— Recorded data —
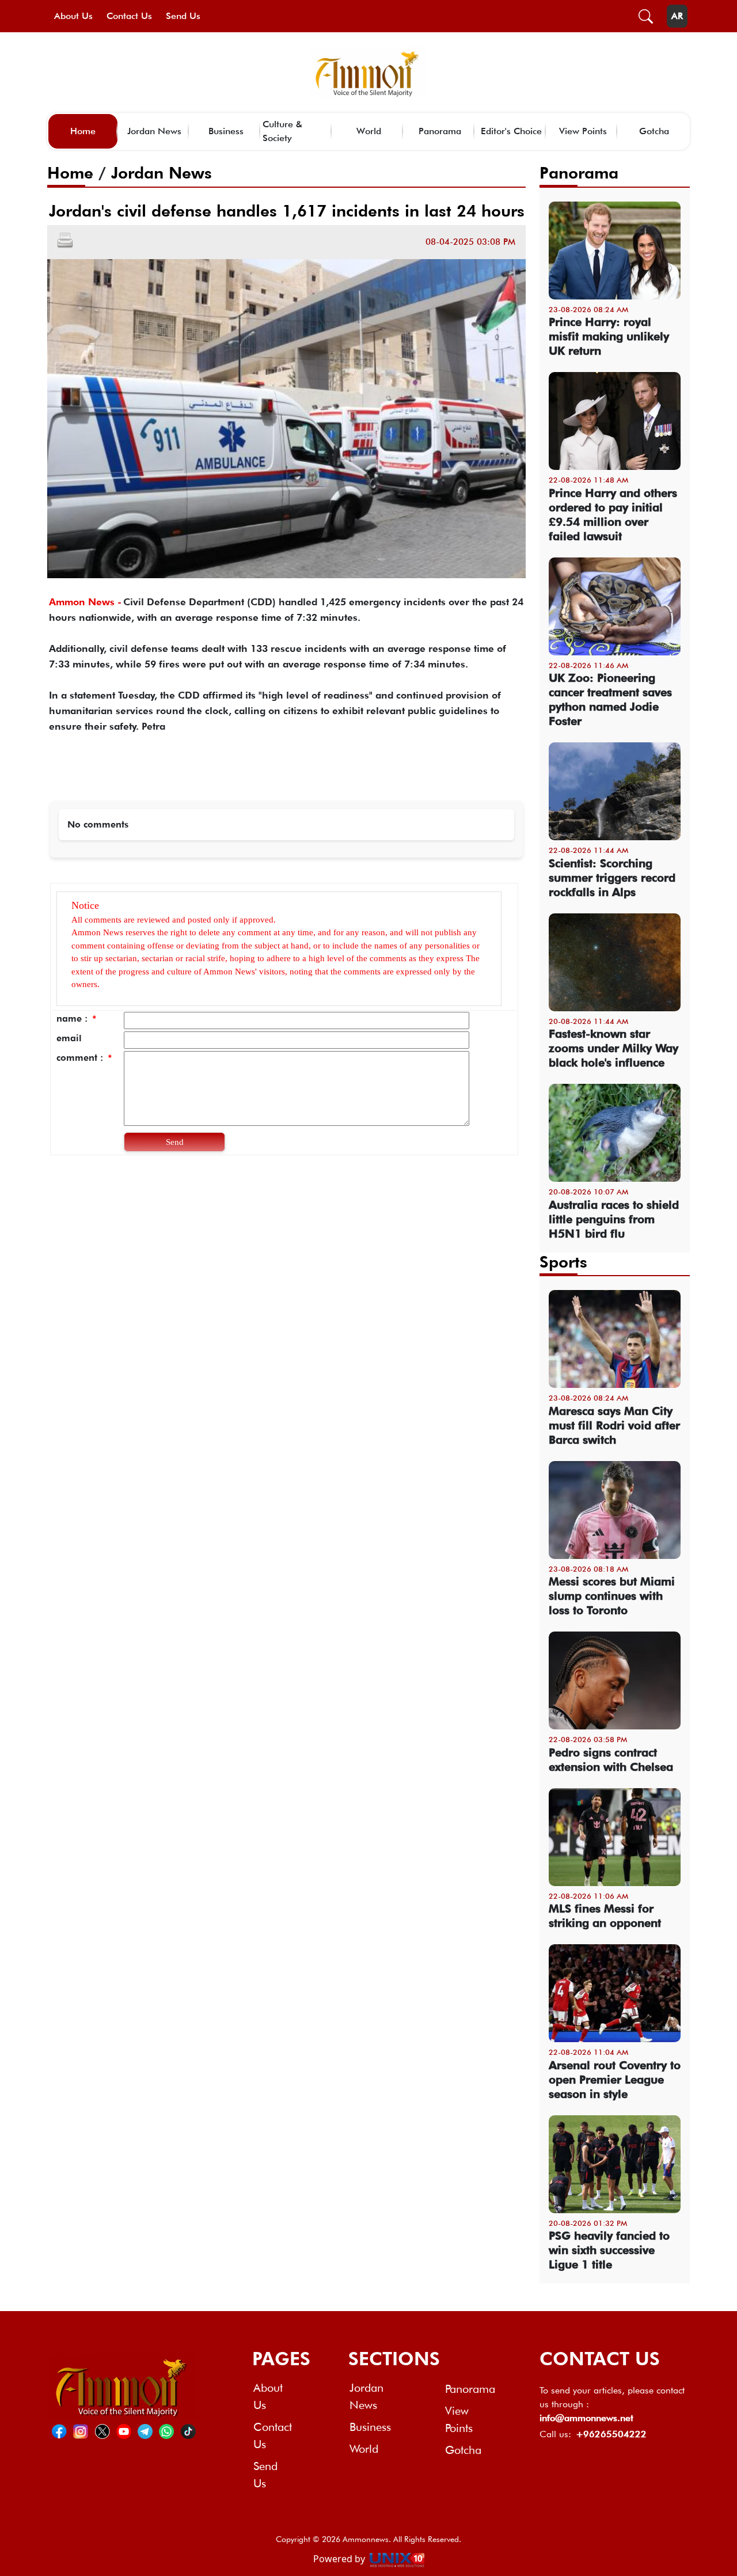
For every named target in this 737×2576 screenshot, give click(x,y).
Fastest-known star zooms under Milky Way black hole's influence (613, 1048)
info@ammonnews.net (586, 2417)
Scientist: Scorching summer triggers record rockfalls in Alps (612, 877)
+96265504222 (611, 2434)
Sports (563, 1262)
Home (83, 131)
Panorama (440, 131)
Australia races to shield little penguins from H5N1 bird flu (614, 1219)
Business (226, 131)
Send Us (183, 15)
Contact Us (129, 15)
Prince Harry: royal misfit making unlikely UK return (609, 336)
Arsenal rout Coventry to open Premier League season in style (615, 2079)
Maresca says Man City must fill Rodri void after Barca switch (614, 1425)
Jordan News (154, 131)
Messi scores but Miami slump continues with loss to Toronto (612, 1596)
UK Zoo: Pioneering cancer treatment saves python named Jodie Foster (610, 699)
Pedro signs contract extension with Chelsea (611, 1760)
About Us (73, 15)
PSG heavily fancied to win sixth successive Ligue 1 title (609, 2250)
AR (677, 15)
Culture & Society (282, 131)
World (368, 131)
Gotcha (654, 131)
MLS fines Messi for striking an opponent (605, 1916)
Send (175, 1142)
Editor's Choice (511, 131)
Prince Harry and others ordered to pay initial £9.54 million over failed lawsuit (613, 514)
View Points (583, 131)
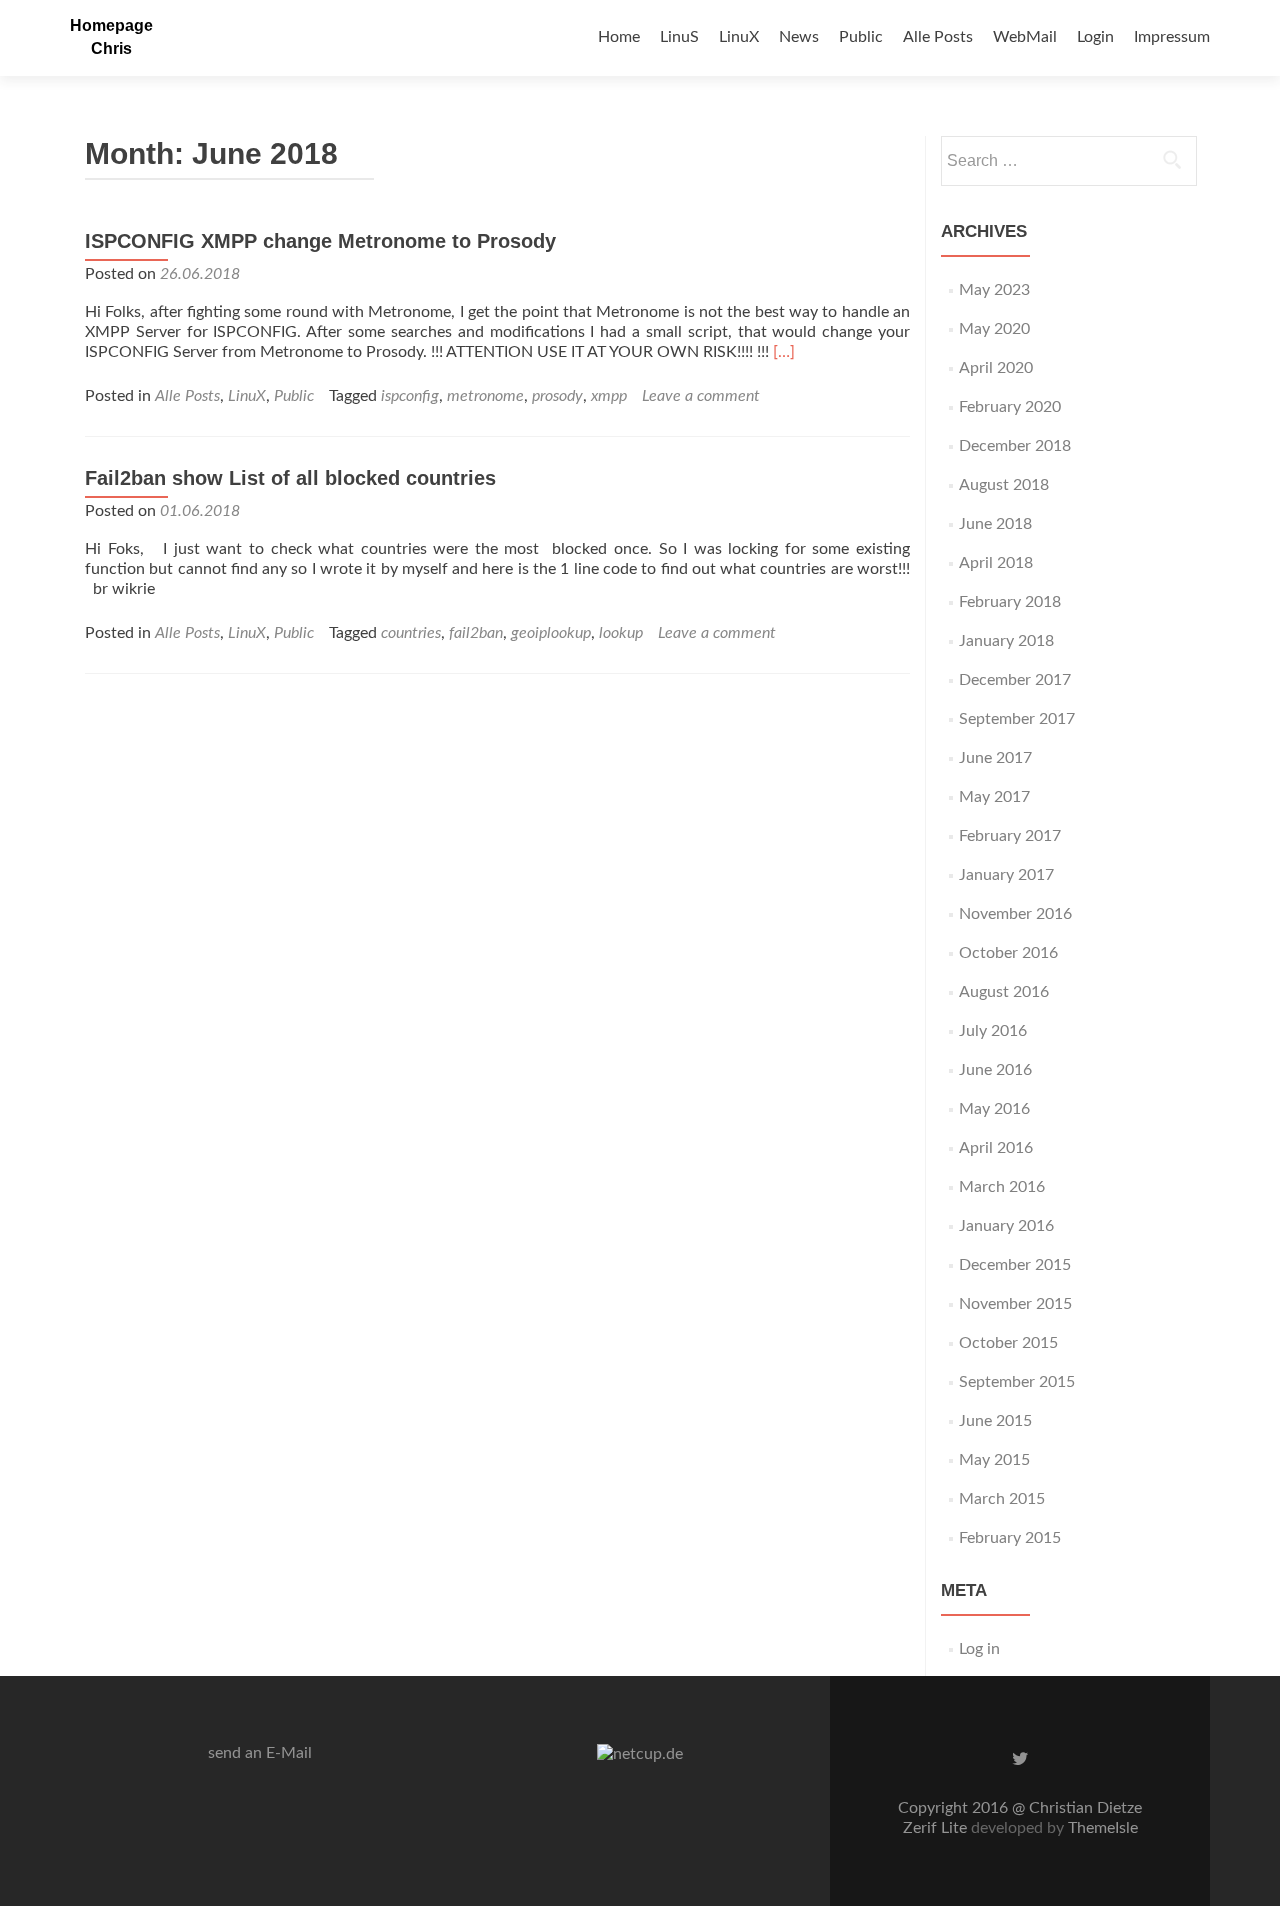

— WHAT YOU SHOULD DO —
Every line in the data above that includes the word "Prince" should be copied.

— OUTPUT BELOW —
Prince Harry: royal misfit making unlikely UK return (609, 336)
Prince Harry and others ordered to pay initial £9.54 million over failed lawsuit (613, 514)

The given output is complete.